Similar size to a Viking Espri. Doesn't track a straight line in windy conditions all that well but has some nice features and is very stable. It's got a fair bit of rocker in the nose and soft chines on the sides so does go surprisingly well in the surf.


----------



## colzinho (Aug 6, 2007)

Hey Spizza, ive had a RTM tempo for a year or so, can recommend the manufacturer and their work although havent had a look at the Tango.


----------



## spizza (Jan 20, 2008)

Craig said:


> Similar size to a Viking Espri. Doesn't track a straight line in windy conditions all that well but has some nice features and is very stable. It's got a fair bit of rocker in the nose and soft chines on the sides so does go surprisingly well in the surf.

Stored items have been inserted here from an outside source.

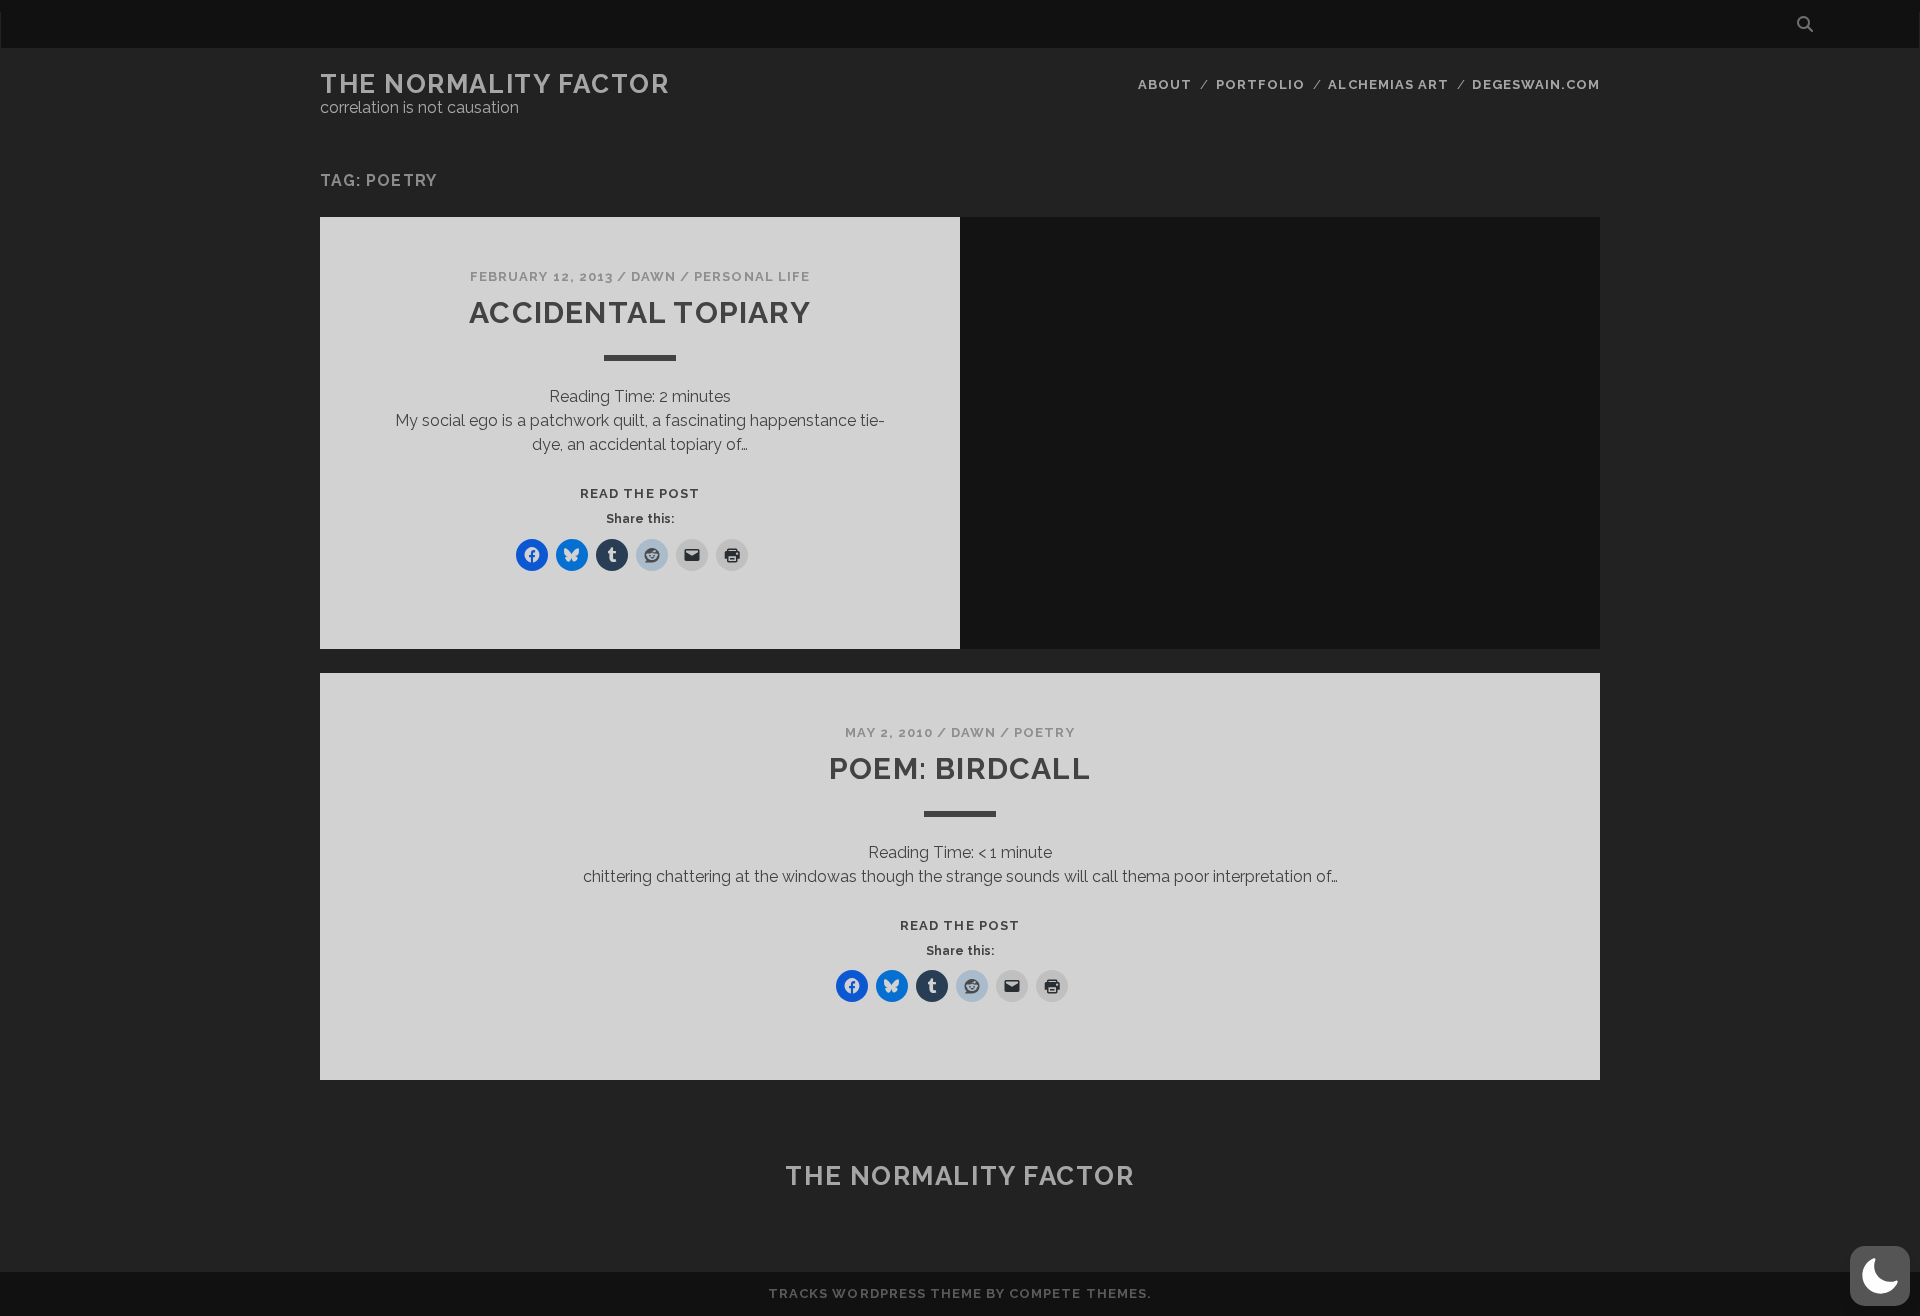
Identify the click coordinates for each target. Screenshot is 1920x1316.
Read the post (640, 493)
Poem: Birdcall (960, 768)
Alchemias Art (1388, 84)
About (1165, 84)
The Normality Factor (494, 84)
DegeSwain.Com (1536, 84)
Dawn (653, 276)
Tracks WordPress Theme (875, 1293)
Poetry (1044, 732)
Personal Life (752, 276)
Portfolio (1260, 84)
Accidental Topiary (640, 312)
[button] (1880, 1276)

thanks Craig. Are you familiar with the Tarpon 120 angler from WSystems? I am basically comparing the Tango with the Tarpon 120...

Cheers,
S.


----------



## Craig (Aug 10, 2007)

Hey Spizza

I haven't paddled the Tarpon 120 yet as I'm still waiting on my delivery of Wilderness System kayaks. I don't think there are any in Qld as yet.
The Wildernes System kayaks are popullat overseas and do look very well finished, designed and fitted out.
If your still looking in a months time, Pm me....I'll have paddled both by then and have a better comparison!


----------



## spizza (Jan 20, 2008)

Craig said:


> Hey Spizza
> 
> I haven't paddled the Tarpon 120 yet as I'm still waiting on my delivery of Wilderness System kayaks. I don't think there are any in Qld as yet.
> The Wildernes System kayaks are popullat overseas and do look very well finished, designed and fitted out.
> If your still looking in a months time, Pm me....I'll have paddled both by then and have a better comparison!


thanks mate - cheers.


----------



## Guest (Jul 17, 2008)

Craig said:


> Hey Spizza
> 
> I haven't paddled the Tarpon 120 yet as I'm still waiting on my delivery of Wilderness System kayaks. I don't think there are any in Qld as yet.
> The Wildernes System kayaks are popullat overseas and do look very well finished, designed and fitted out.
> If your still looking in a months time, Pm me....I'll have paddled both by then and have a better comparison!


Hey Craig,

I know where there are a couple of Wilderness Systems Kayaks in QLD ;-) - one in my garage, and another in a mates place.

I shipped a couple across from WA 3 years ago, fantastic kayaks and a great addition to your range of kayaks mate 8)

May even come down to see you about an upgrade to a T140 someday...... ;-)


----------